General information
- Location: San Anselmo, California United States
- Coordinates: 37°58′33″N 122°33′42″W﻿ / ﻿37.9759°N 122.5617°W
- Elevation: 52 feet (16 m)
- Platforms: 2
- Tracks: 2
- Train operators: North Pacific Coast Railroad; Northwestern Pacific Railroad;

Construction
- Structure type: At-grade
- Architectural style: Mission

History
- Opened: 1874
- Closed: 1941
- Electrified: 1903
- Former names: Junction

Services
| Preceding station | Northwestern Pacific Railroad |  |  | Following station |
| Fairfax toward Cazadero |  | North Shore Railroad |  | Kentfield toward Sausalito |
| Yolanda toward Manor |  | Sausalito–Manor |  | Bolinas toward Sausalito |
| Highland toward San Rafael |  | Sausalito–San Rafael via San Anselmo |  |

Location

= San Anselmo station =

California railway depot (1874-1941)

The San Anselmo station was a railway station and depot located in San Anselmo, California. Railway service through San Anselmo began in 1874, and lasted until 1941.

== History ==
The station, originally known as "Junction", opened in 1874 when the Northwestern Pacific Railroad laid track through San Anselmo. The station was located on the south end of the junction where the narrow-gauge line between Cazadero and Sausalito branched off towards San Rafael.

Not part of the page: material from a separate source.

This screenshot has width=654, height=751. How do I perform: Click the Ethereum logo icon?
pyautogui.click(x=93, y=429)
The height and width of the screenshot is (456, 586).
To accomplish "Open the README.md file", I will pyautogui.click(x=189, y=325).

In its early years, the station, which also had a freight platform, served as an important transfer point, as well as a place for water and fuel refills.

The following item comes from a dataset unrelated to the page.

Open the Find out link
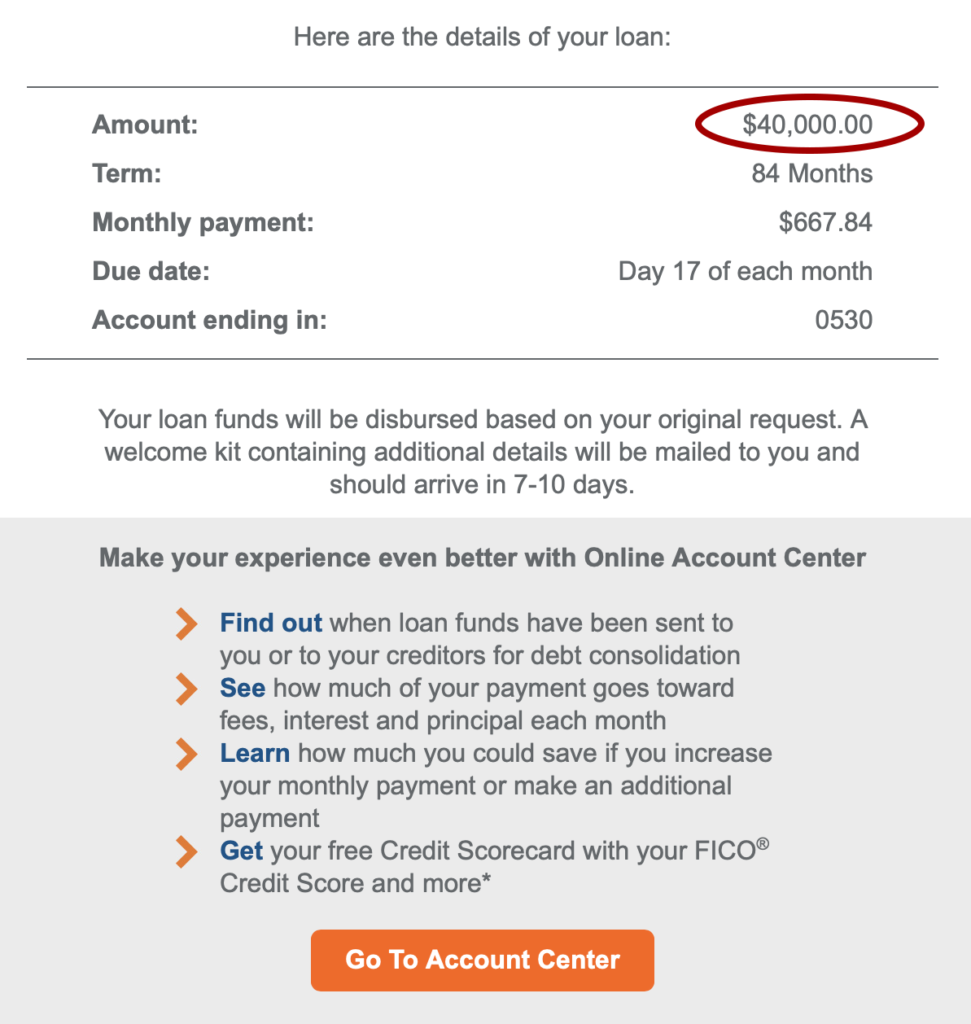The width and height of the screenshot is (971, 1024). [x=271, y=623]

The original depot was located further north, and was little more than an outpost. In 1883, the station was renamed to "San Anselmo". A second, wooden depot was built around 1900. In 1903, the line from Sausalito to San Anselmo was completely retracked and electrified. It was double-track in its entirety, with the sole exception being the Alto tunnel, which was single-track. Standard-gauge electric interurban service began operation in 1903, which necessitated an extra rail to allow narrow-gauge trains to continue using the line. Then, during the 1910s, a new mission-style depot with a passenger waiting room was built.

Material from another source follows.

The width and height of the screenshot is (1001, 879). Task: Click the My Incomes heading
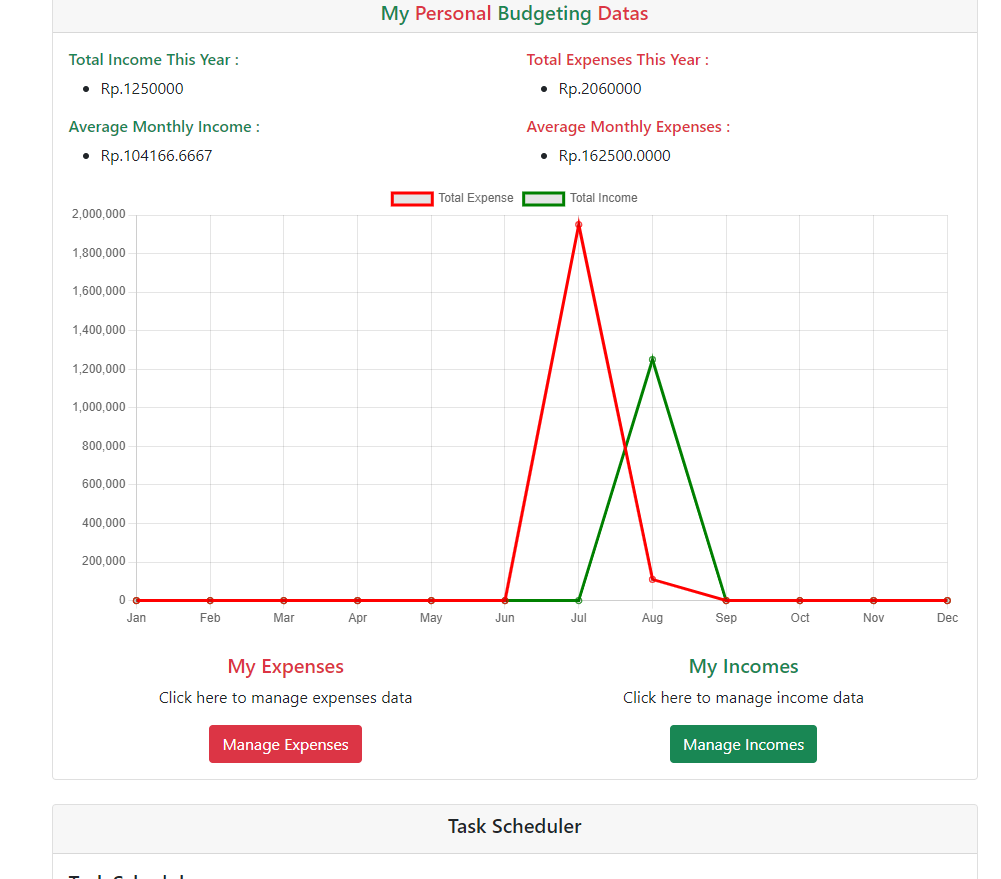(743, 666)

San Anselmo retained its prominence during the interurban era, being the point where northbound interurban trains would decouple to go to Manor or San Rafael, or conversely, where southbound trains would join again for the trip to Sausalito. During the commute rush, trains would run every half-hour through San Anselmo.

The station closed with the system shutdown of the Northwestern Pacific Interurban Network on March 1, 1941. The tracks were ripped up shortly thereafter. The San Anselmo depot continued to be used as a bus station until it was ultimately razed in 1963.